▸ **Material provided**:
········

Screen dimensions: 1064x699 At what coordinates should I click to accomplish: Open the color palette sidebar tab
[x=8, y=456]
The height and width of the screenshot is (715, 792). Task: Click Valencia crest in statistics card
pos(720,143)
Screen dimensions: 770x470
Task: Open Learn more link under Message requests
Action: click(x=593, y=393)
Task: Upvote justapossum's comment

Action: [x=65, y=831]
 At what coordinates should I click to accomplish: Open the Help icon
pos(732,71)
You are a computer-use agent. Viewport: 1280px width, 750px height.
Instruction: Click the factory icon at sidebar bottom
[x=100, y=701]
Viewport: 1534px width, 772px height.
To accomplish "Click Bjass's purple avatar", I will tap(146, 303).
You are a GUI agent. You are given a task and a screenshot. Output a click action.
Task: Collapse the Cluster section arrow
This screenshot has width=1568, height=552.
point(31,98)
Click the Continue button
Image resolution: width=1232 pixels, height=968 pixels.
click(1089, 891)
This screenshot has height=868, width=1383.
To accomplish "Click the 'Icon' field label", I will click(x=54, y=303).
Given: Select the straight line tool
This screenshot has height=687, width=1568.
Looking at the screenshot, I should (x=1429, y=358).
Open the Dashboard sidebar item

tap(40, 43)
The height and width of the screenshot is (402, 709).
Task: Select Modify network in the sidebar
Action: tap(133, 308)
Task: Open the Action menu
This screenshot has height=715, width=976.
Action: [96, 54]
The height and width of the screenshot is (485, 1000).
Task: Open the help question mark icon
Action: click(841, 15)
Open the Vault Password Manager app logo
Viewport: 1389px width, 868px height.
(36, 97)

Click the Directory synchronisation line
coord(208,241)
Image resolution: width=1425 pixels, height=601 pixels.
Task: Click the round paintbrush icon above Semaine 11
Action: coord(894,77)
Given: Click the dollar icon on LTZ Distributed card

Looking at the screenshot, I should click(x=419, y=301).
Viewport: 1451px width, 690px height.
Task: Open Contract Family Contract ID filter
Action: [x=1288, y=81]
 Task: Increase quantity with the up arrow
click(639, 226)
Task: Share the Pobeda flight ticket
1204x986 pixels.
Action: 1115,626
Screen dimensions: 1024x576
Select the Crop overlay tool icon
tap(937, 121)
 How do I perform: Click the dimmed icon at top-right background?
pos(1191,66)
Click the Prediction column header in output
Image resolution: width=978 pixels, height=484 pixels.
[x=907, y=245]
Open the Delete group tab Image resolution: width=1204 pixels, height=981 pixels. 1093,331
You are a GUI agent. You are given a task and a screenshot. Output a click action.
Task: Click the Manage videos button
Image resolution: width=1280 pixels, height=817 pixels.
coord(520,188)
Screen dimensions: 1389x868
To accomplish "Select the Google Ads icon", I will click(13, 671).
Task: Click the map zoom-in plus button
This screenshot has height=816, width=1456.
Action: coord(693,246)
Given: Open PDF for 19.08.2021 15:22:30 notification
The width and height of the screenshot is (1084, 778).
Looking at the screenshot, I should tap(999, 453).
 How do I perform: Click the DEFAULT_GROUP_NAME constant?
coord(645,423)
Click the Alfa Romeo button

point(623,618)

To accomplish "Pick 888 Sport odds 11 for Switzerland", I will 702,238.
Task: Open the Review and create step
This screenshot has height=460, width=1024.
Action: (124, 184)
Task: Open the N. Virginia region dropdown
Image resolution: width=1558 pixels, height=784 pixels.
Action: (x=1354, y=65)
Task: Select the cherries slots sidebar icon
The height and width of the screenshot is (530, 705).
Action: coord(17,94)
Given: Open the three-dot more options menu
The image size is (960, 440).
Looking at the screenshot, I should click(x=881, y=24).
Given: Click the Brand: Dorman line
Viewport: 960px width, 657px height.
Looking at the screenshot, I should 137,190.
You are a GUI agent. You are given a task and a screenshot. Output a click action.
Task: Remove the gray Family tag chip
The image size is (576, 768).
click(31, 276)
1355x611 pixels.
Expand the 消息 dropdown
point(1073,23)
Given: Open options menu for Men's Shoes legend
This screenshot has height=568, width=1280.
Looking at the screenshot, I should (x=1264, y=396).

········

▸ **Task objective**:
Reproduce the entire listing so that it matches the original in every line.

▸ **Result of the task**:
Screen dimensions: 1064x699 At what coordinates should I click to accomplish: Open the color palette sidebar tab
[x=8, y=456]
The height and width of the screenshot is (715, 792). Task: Click Valencia crest in statistics card
pos(720,143)
Screen dimensions: 770x470
Task: Open Learn more link under Message requests
Action: click(x=593, y=393)
Task: Upvote justapossum's comment

Action: [x=65, y=831]
 At what coordinates should I click to accomplish: Open the Help icon
pos(732,71)
You are a computer-use agent. Viewport: 1280px width, 750px height.
Instruction: Click the factory icon at sidebar bottom
[x=100, y=701]
Viewport: 1534px width, 772px height.
To accomplish "Click Bjass's purple avatar", I will tap(146, 303).
You are a GUI agent. You are given a task and a screenshot. Output a click action.
Task: Collapse the Cluster section arrow
This screenshot has width=1568, height=552.
point(31,98)
Click the Continue button
Image resolution: width=1232 pixels, height=968 pixels.
click(1089, 891)
This screenshot has height=868, width=1383.
To accomplish "Click the 'Icon' field label", I will click(x=54, y=303).
Given: Select the straight line tool
This screenshot has height=687, width=1568.
Looking at the screenshot, I should (x=1429, y=358).
Open the Dashboard sidebar item

tap(40, 43)
The height and width of the screenshot is (402, 709).
Task: Select Modify network in the sidebar
Action: tap(133, 308)
Task: Open the Action menu
This screenshot has height=715, width=976.
Action: [96, 54]
The height and width of the screenshot is (485, 1000).
Task: Open the help question mark icon
Action: click(841, 15)
Open the Vault Password Manager app logo
Viewport: 1389px width, 868px height.
(36, 97)

Click the Directory synchronisation line
coord(208,241)
Image resolution: width=1425 pixels, height=601 pixels.
Task: Click the round paintbrush icon above Semaine 11
Action: coord(894,77)
Given: Click the dollar icon on LTZ Distributed card

Looking at the screenshot, I should click(x=419, y=301).
Viewport: 1451px width, 690px height.
Task: Open Contract Family Contract ID filter
Action: [x=1288, y=81]
 Task: Increase quantity with the up arrow
click(639, 226)
Task: Share the Pobeda flight ticket
1204x986 pixels.
Action: 1115,626
Screen dimensions: 1024x576
Select the Crop overlay tool icon
tap(937, 121)
 How do I perform: Click the dimmed icon at top-right background?
pos(1191,66)
Click the Prediction column header in output
Image resolution: width=978 pixels, height=484 pixels.
[x=907, y=245]
Open the Delete group tab Image resolution: width=1204 pixels, height=981 pixels. 1093,331
You are a GUI agent. You are given a task and a screenshot. Output a click action.
Task: Click the Manage videos button
Image resolution: width=1280 pixels, height=817 pixels.
coord(520,188)
Screen dimensions: 1389x868
To accomplish "Select the Google Ads icon", I will click(13, 671).
Task: Click the map zoom-in plus button
This screenshot has height=816, width=1456.
Action: coord(693,246)
Given: Open PDF for 19.08.2021 15:22:30 notification
The width and height of the screenshot is (1084, 778).
Looking at the screenshot, I should tap(999, 453).
 How do I perform: Click the DEFAULT_GROUP_NAME constant?
coord(645,423)
Click the Alfa Romeo button

point(623,618)

To accomplish "Pick 888 Sport odds 11 for Switzerland", I will 702,238.
Task: Open the Review and create step
This screenshot has height=460, width=1024.
Action: (124, 184)
Task: Open the N. Virginia region dropdown
Image resolution: width=1558 pixels, height=784 pixels.
Action: (x=1354, y=65)
Task: Select the cherries slots sidebar icon
The height and width of the screenshot is (530, 705).
Action: coord(17,94)
Given: Open the three-dot more options menu
The image size is (960, 440).
Looking at the screenshot, I should click(x=881, y=24).
Given: Click the Brand: Dorman line
Viewport: 960px width, 657px height.
Looking at the screenshot, I should 137,190.
You are a GUI agent. You are given a task and a screenshot. Output a click action.
Task: Remove the gray Family tag chip
The image size is (576, 768).
click(31, 276)
1355x611 pixels.
Expand the 消息 dropdown
point(1073,23)
Given: Open options menu for Men's Shoes legend
This screenshot has height=568, width=1280.
Looking at the screenshot, I should (x=1264, y=396).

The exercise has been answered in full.